Application and Derivation

This dataset provides estimates of topsoil loss across the Corn Belt region in the Midwestern US using a novel remote-sensing method for quantifying topsoil loss at individual fields and by relating topsoil loss and topography. The data have been used to demonstrate a robust and scalable method for estimating the magnitude of erosion in agricultural landscapes. See Thaler et al. (2020) for details.

Quality Assessment

The validity of the model predicting the SOCI was validated by plotting the receiver operator characteristic curve and calculating the area under the curve (AUC) for each site. AUC values ranged from 0.75 to 1.0, indicating that the logistic regression model well-classifies soil horizon based on SOCI values.

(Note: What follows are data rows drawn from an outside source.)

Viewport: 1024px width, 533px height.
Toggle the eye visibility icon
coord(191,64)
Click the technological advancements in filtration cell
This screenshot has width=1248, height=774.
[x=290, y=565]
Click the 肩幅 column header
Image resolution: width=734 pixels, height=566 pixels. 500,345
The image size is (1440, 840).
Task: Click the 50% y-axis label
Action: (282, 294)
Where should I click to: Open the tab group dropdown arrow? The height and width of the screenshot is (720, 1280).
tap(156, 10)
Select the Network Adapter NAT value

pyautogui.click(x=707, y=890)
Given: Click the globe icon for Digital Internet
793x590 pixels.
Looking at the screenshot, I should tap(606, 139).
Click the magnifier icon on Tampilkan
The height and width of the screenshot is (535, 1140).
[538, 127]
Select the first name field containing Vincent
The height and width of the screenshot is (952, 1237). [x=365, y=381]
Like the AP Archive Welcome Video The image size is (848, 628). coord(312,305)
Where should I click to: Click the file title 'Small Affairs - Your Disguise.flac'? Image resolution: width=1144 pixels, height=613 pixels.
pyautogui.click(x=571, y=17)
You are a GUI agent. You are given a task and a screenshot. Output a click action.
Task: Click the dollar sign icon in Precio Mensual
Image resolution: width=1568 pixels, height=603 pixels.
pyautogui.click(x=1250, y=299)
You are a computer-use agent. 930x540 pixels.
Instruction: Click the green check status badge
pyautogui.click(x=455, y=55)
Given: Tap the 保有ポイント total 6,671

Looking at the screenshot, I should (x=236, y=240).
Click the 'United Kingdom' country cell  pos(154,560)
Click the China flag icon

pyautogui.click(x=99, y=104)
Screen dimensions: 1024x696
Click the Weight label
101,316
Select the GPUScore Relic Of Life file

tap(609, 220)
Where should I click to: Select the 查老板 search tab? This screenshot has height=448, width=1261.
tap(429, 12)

The uncertainty in estimates of topsoil and economic losses is derived from the standard deviation of the relationship between topsoil loss and topographic curvature. See Thaler et al. (2020) for details.

Data Acquisition, Materials, and Methods

Study Area

The dataset spatial extent covers an approximately 375,000 km2 region of the Midwestern US that is colloquially known as the Corn Belt, as it is where 75% of corn and 60% of soybeans are produced in the USA.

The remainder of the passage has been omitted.